• **YOUR GOAL**: Where a line in the records holds "computer", count it once; return only the final number.

[Opening EXTRACTED ENTRIES section]

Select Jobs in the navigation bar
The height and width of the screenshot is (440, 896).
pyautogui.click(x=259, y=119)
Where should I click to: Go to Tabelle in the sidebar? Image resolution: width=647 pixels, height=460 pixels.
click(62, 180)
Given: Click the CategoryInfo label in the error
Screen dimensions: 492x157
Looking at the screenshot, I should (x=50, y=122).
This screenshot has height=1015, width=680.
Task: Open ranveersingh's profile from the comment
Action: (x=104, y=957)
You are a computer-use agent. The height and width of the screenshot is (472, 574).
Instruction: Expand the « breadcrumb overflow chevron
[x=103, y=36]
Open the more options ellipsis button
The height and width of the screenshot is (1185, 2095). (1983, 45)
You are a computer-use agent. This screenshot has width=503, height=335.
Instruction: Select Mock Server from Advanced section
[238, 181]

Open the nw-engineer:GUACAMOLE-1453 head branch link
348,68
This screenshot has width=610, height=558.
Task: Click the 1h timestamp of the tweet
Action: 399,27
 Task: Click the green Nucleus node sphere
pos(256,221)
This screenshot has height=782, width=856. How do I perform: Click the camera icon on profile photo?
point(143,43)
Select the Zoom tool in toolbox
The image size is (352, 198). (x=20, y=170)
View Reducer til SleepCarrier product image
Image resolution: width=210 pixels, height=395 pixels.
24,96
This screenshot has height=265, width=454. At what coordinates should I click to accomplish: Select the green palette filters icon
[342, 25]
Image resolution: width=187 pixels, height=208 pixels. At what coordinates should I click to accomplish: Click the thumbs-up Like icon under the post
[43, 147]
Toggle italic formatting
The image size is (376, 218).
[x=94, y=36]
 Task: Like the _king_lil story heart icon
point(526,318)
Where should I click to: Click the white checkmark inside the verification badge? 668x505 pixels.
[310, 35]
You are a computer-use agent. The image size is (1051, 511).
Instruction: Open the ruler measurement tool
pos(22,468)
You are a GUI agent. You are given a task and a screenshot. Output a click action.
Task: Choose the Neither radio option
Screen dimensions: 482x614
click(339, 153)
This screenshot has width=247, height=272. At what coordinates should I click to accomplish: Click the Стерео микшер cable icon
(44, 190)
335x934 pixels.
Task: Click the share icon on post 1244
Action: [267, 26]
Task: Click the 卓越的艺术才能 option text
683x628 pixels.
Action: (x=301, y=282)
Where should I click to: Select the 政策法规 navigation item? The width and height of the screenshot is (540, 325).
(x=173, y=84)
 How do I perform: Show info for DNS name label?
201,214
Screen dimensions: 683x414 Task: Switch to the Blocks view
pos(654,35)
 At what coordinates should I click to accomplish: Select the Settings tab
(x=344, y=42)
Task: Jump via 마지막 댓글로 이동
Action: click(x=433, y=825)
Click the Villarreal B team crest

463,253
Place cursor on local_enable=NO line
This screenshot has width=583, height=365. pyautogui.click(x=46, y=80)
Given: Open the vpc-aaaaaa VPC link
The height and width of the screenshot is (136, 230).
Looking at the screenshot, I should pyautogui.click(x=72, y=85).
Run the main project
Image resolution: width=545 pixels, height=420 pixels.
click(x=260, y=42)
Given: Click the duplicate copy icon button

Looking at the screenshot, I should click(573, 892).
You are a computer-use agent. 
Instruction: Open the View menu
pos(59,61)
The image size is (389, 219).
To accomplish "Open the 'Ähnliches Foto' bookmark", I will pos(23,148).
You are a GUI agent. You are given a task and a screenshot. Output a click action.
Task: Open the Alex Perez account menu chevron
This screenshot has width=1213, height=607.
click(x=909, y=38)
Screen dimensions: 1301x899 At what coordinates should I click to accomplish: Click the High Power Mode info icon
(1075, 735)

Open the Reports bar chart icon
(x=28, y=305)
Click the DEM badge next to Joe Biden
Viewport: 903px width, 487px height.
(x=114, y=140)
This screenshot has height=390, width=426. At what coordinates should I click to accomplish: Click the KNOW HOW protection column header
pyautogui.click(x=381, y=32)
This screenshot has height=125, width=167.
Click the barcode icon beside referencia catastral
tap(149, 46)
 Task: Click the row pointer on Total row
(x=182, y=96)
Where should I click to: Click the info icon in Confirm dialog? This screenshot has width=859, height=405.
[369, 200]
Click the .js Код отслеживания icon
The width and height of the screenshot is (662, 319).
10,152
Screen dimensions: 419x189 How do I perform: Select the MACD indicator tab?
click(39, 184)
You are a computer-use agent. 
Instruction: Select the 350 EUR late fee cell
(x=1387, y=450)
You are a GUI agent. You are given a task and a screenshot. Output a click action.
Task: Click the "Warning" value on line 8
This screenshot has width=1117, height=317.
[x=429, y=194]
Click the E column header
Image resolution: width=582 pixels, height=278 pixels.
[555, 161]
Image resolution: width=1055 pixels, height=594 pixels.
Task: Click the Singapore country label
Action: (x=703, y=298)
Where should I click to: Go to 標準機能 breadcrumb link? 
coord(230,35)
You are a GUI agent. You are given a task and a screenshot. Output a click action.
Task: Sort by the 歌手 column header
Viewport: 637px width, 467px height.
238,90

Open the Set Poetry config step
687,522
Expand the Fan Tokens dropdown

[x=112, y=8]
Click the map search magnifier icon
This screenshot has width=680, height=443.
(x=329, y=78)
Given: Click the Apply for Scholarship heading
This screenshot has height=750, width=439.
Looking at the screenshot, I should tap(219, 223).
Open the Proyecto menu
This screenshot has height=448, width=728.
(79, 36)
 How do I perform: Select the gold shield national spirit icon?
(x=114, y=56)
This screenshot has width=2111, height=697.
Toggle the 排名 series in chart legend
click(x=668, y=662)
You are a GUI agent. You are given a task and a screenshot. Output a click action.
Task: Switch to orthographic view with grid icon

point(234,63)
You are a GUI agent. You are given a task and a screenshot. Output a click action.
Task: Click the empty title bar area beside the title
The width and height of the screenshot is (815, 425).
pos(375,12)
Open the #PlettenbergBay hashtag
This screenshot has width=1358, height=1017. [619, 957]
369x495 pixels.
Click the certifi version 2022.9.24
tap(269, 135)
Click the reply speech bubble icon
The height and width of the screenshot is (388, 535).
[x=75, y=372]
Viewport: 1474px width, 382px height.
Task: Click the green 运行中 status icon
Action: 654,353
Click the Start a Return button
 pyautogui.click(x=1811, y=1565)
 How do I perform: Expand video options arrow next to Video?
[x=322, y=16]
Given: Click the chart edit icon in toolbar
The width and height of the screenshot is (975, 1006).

[Closing EXTRACTED ENTRIES section]

• **OUTPUT FOR THIS EXERCISE**: 5